**Your objective:** Keep the text of the data exactly as it is and omit each picture from the copy.

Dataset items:
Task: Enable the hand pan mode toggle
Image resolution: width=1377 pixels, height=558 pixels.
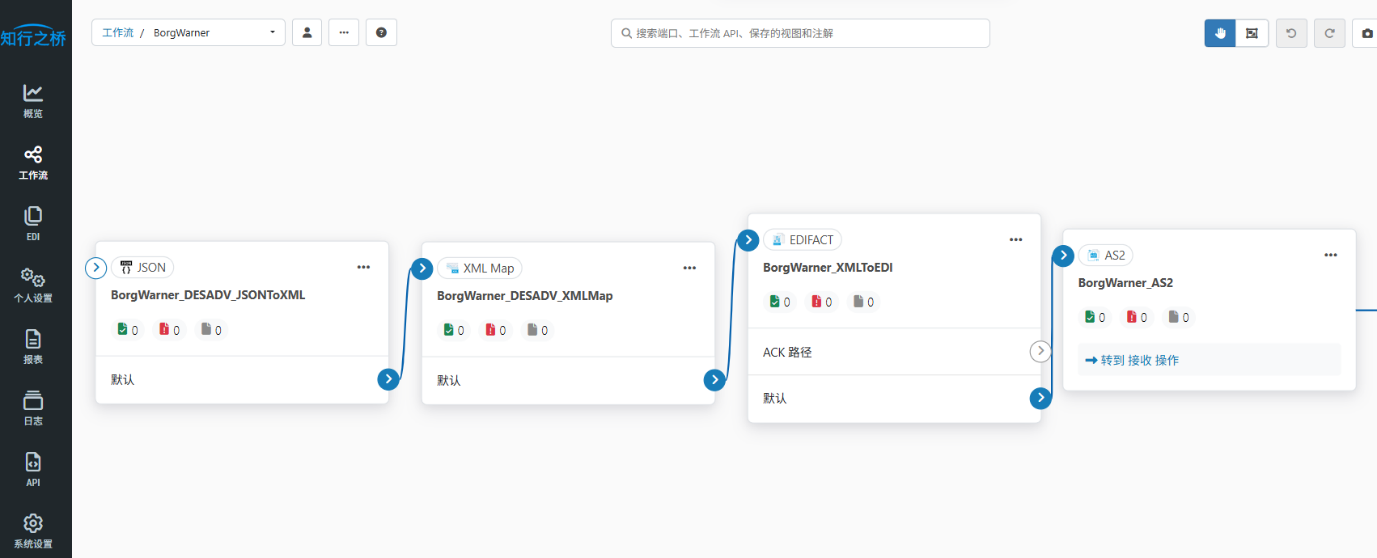Action: 1219,33
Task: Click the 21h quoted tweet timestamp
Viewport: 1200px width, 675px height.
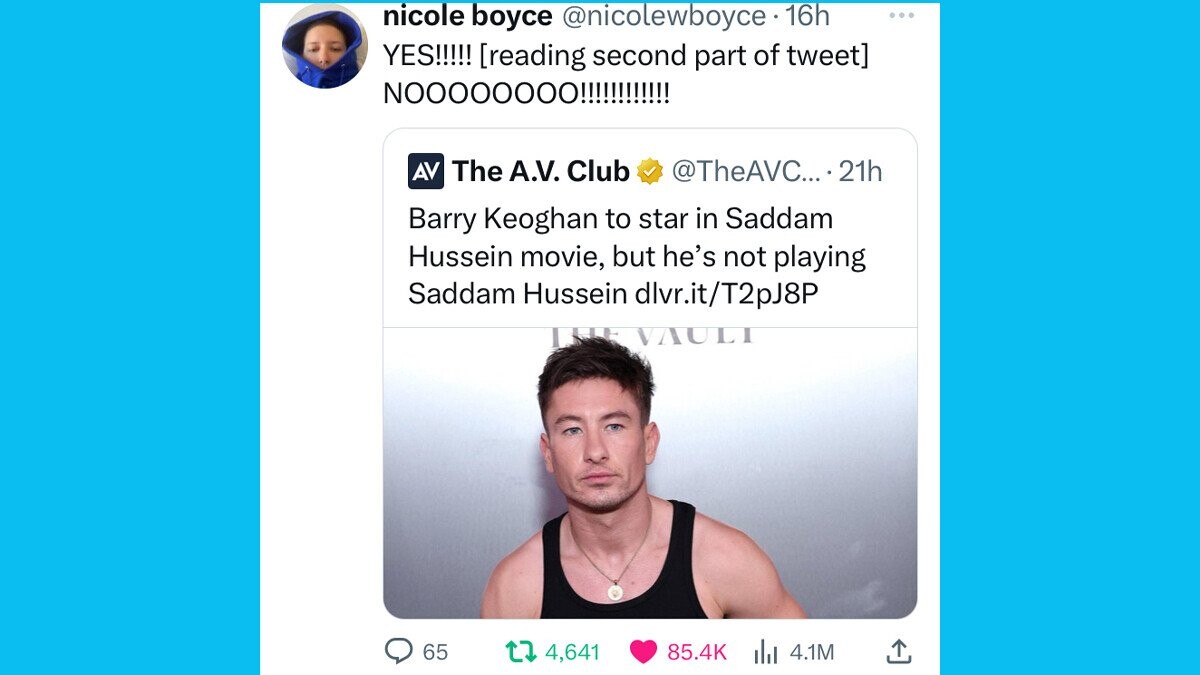Action: [860, 172]
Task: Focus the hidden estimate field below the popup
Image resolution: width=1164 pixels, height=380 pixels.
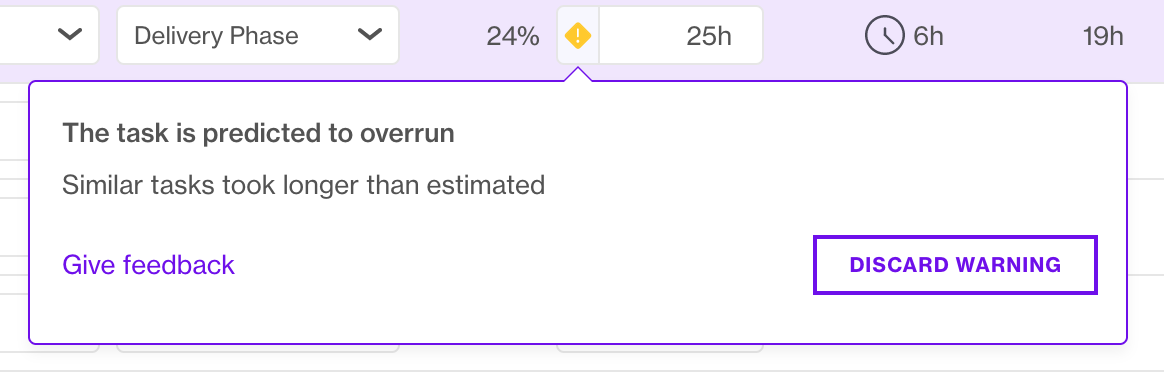Action: coord(660,348)
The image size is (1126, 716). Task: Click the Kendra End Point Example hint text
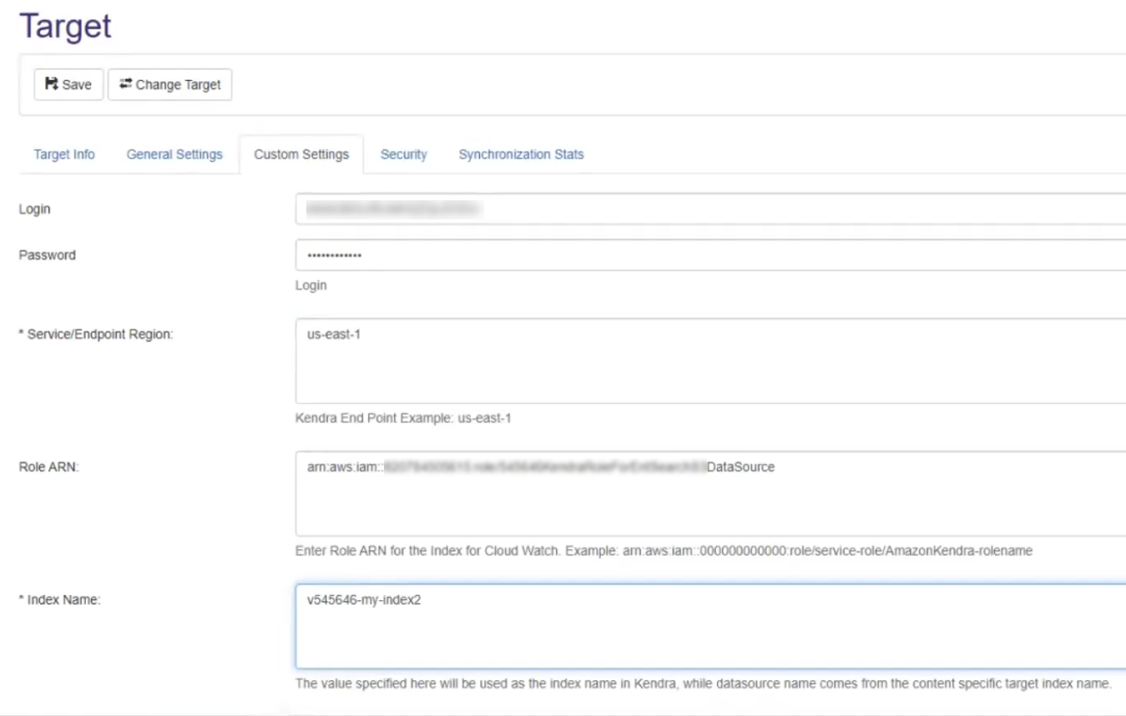click(403, 418)
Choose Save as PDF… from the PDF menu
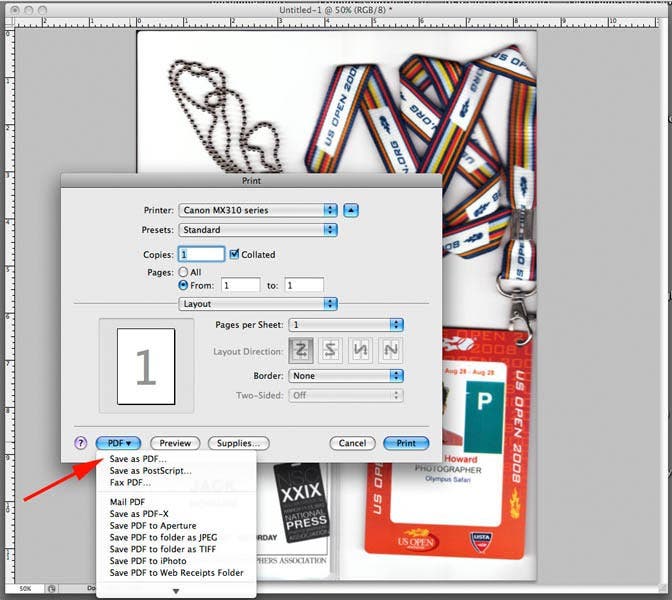This screenshot has height=600, width=672. pos(139,459)

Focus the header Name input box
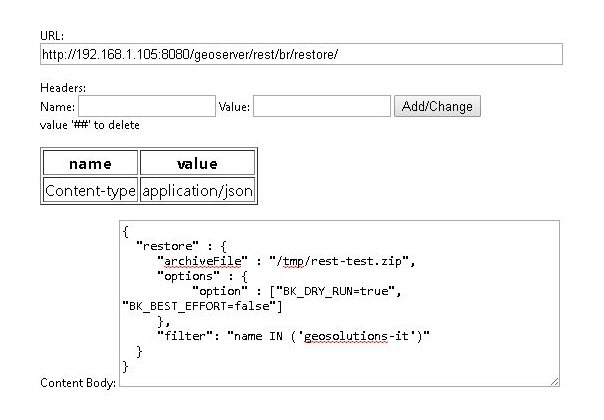[x=146, y=106]
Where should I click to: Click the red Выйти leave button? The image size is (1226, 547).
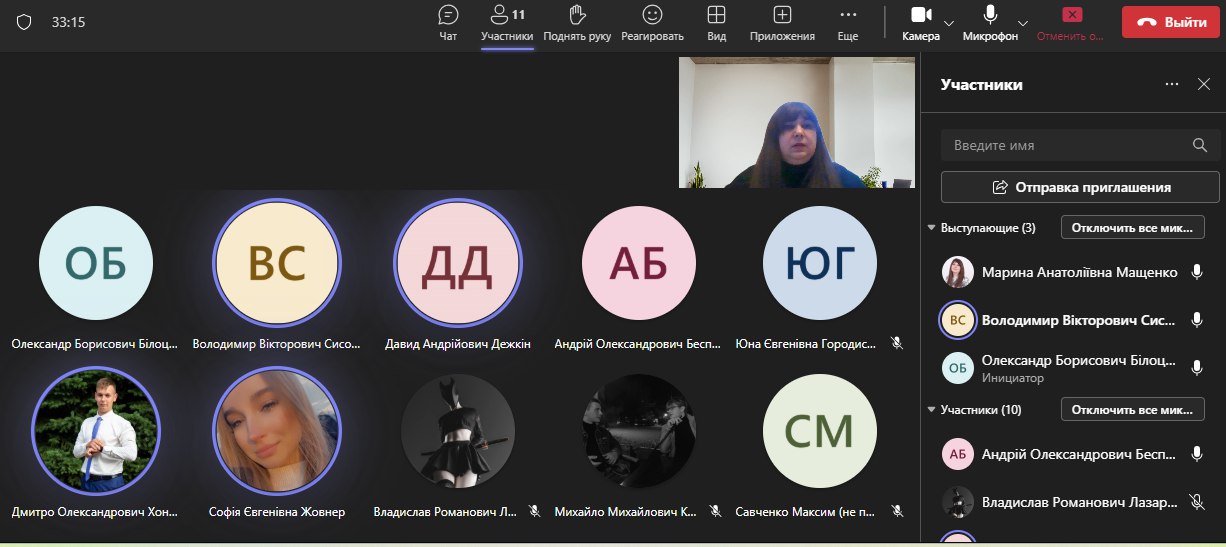tap(1170, 22)
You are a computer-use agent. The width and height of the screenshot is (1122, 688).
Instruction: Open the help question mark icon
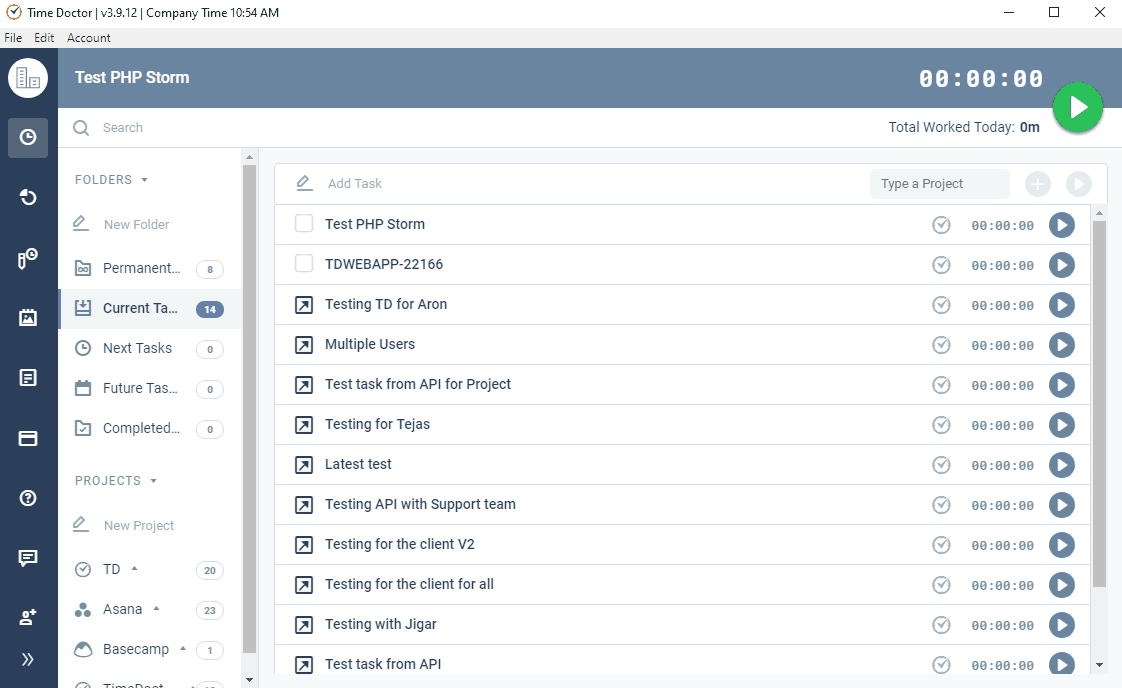pos(28,497)
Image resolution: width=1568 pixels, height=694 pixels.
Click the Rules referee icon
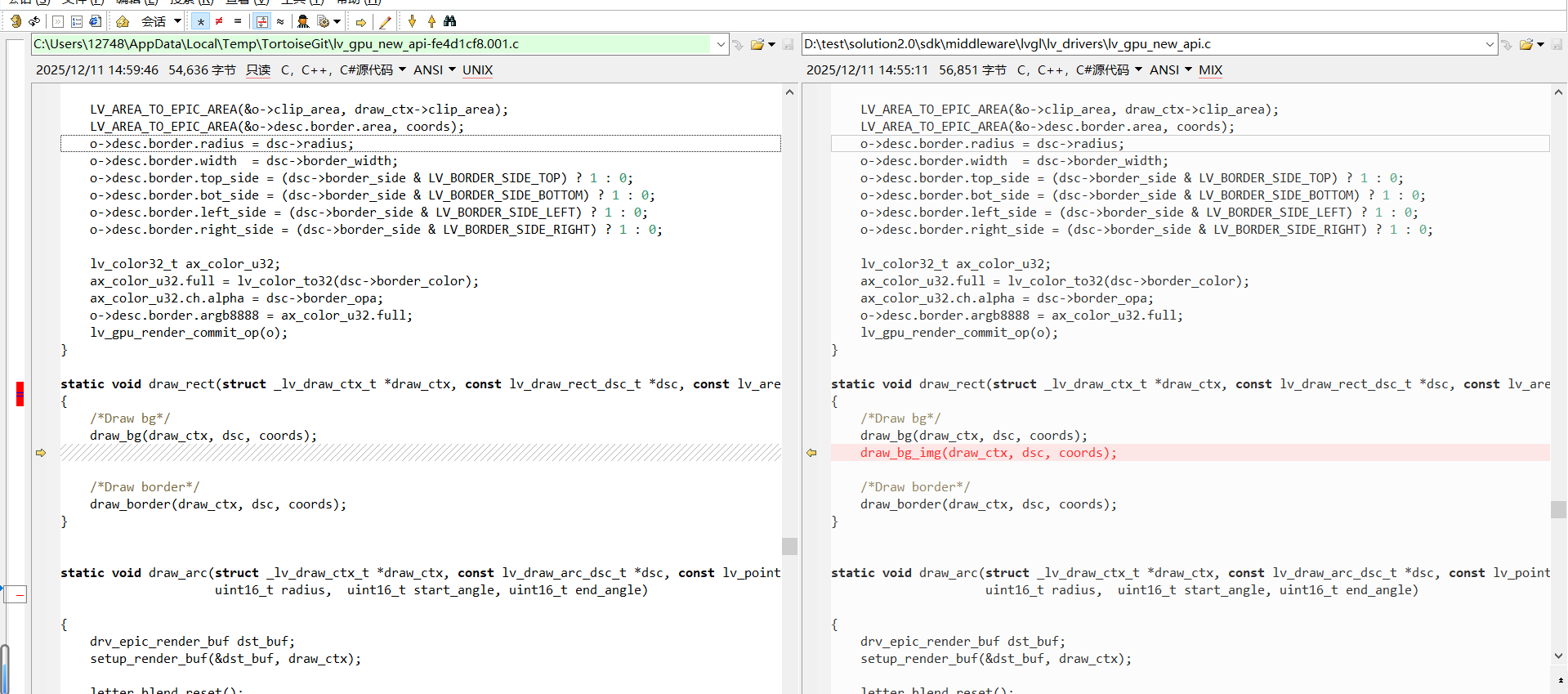coord(303,21)
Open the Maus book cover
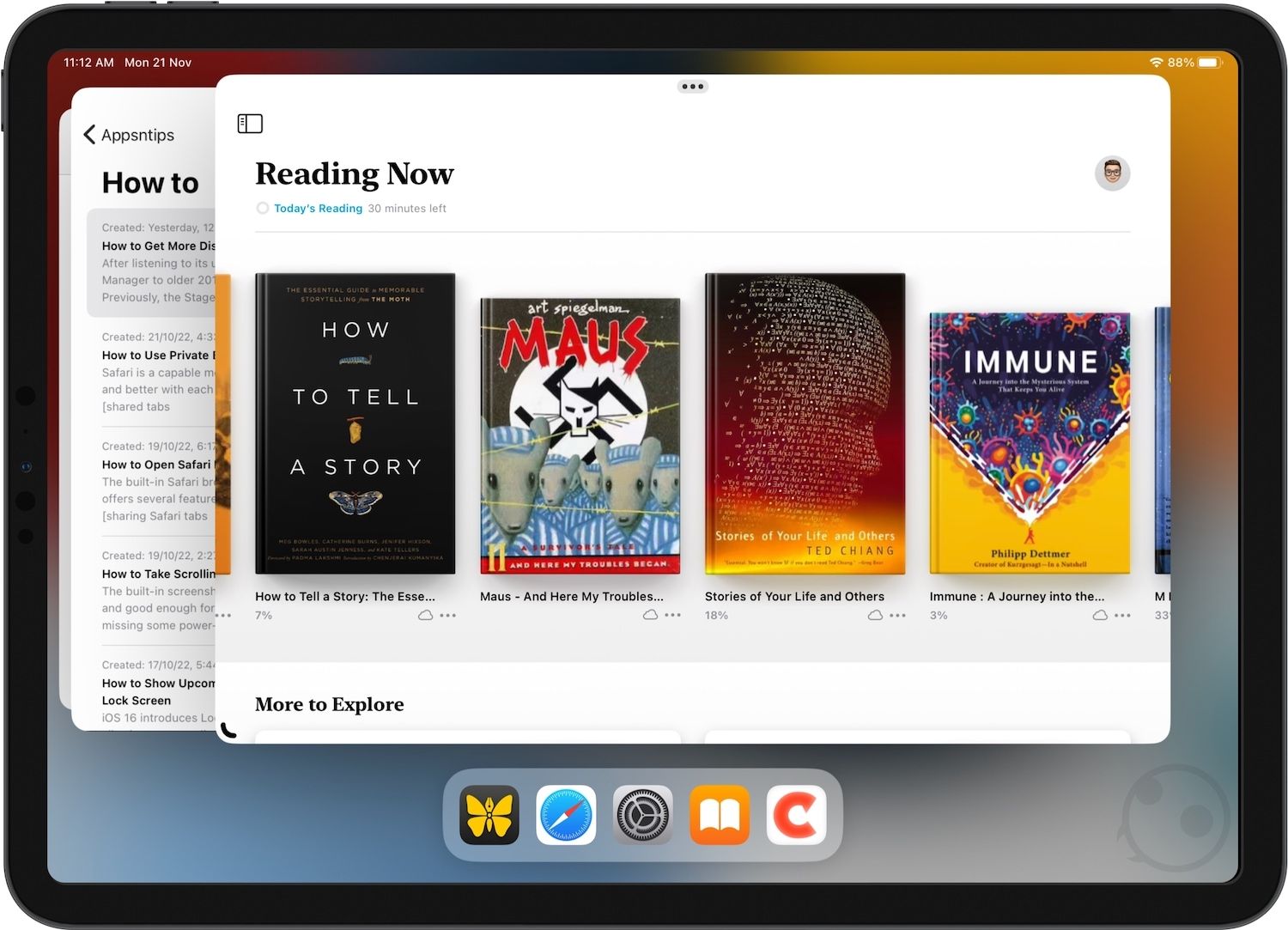 580,435
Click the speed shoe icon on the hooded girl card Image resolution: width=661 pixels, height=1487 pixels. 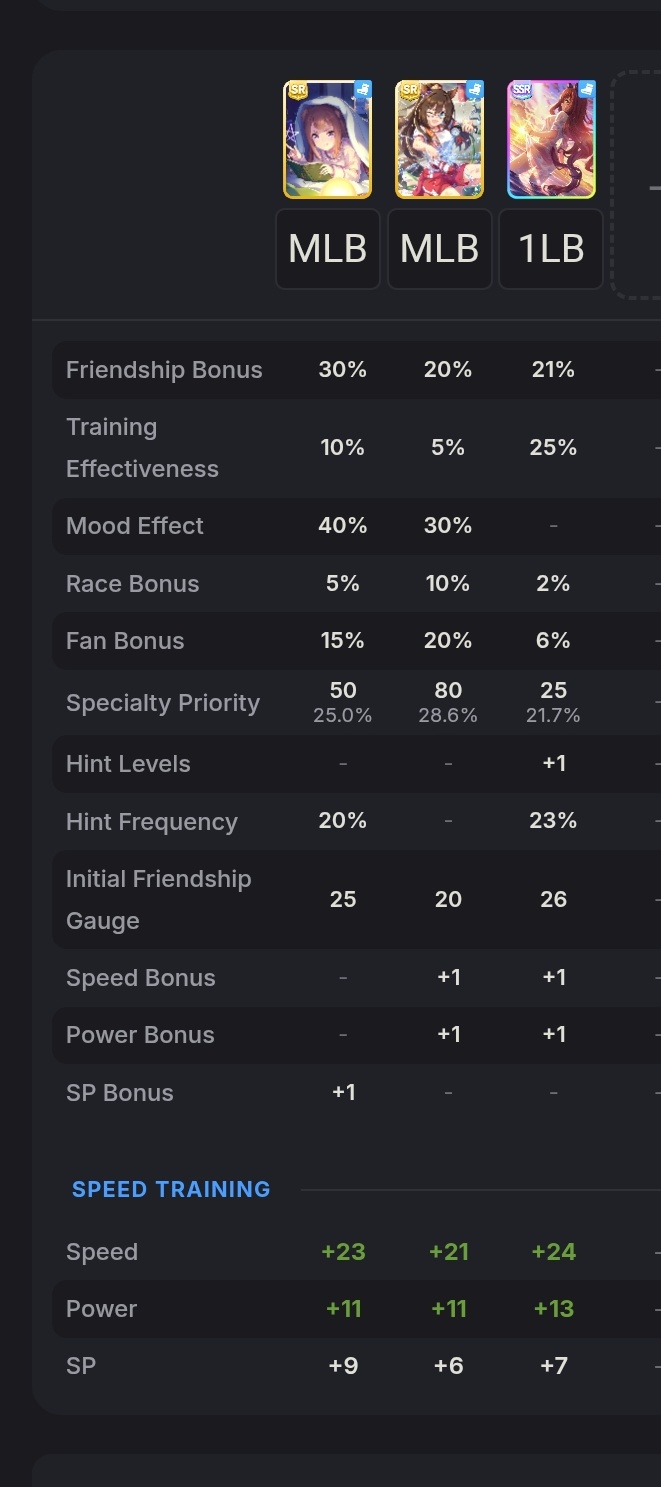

**Written solution:**
Task: Enable the hand pan mode toggle
Image resolution: width=1377 pixels, height=558 pixels.
Action: 1219,33
Task: Click the 21h quoted tweet timestamp
Viewport: 1200px width, 675px height.
Action: [860, 172]
Task: Focus the hidden estimate field below the popup
Image resolution: width=1164 pixels, height=380 pixels.
Action: coord(660,348)
The image size is (1126, 716). Task: Click the Kendra End Point Example hint text
click(403, 418)
Choose Save as PDF… from the PDF menu
This screenshot has height=600, width=672. pos(139,459)

Focus the header Name input box
[x=146, y=106]
Where should I click to: Click the red Выйти leave button? The image size is (1226, 547).
tap(1170, 22)
You are a computer-use agent. The width and height of the screenshot is (1122, 688).
Instruction: Open the help question mark icon
pos(28,497)
Image resolution: width=1568 pixels, height=694 pixels.
Click the Rules referee icon
coord(303,21)
Open the Maus book cover
 580,435
Click the speed shoe icon on the hooded girl card Image resolution: width=661 pixels, height=1487 pixels. 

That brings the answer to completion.